* **Try it**: Each line of the material holding the word "will" must be identified and copied.

* **Information shown**:
>>>>>

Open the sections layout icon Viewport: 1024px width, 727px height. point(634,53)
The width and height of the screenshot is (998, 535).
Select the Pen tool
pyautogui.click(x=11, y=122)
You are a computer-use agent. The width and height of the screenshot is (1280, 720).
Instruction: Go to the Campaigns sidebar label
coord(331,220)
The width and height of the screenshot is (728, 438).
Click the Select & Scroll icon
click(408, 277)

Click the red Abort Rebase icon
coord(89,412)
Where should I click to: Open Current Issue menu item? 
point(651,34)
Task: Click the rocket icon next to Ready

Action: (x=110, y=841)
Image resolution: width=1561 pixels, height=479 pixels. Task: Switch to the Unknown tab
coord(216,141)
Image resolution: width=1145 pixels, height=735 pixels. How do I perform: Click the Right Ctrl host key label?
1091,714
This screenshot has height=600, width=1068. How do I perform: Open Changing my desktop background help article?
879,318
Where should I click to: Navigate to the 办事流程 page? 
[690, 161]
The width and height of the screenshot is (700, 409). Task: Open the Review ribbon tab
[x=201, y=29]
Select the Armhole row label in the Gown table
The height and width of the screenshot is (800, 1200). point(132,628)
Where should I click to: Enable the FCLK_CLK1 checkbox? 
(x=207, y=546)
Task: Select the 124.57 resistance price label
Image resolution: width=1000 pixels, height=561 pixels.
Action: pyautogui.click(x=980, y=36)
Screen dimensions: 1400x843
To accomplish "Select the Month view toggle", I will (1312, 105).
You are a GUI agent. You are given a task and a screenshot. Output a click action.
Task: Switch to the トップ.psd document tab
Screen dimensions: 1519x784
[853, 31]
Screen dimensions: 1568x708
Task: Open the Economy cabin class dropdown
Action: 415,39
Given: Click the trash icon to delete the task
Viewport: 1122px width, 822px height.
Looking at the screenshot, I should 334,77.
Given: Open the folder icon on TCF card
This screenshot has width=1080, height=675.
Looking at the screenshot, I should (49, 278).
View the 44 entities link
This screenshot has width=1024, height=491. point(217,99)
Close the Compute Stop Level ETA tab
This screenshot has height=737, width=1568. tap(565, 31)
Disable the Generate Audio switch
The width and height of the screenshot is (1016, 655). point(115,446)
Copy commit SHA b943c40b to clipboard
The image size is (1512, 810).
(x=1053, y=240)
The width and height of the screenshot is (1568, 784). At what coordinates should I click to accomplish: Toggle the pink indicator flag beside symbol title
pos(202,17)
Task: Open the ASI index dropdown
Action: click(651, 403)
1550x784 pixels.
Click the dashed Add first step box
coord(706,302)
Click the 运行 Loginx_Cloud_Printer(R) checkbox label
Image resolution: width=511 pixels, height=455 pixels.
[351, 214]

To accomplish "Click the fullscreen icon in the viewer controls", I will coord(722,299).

<<<<<

* **Solution for this task**:
To accomplish "Select the Month view toggle", I will (1312, 105).
To accomplish "Click the fullscreen icon in the viewer controls", I will coord(722,299).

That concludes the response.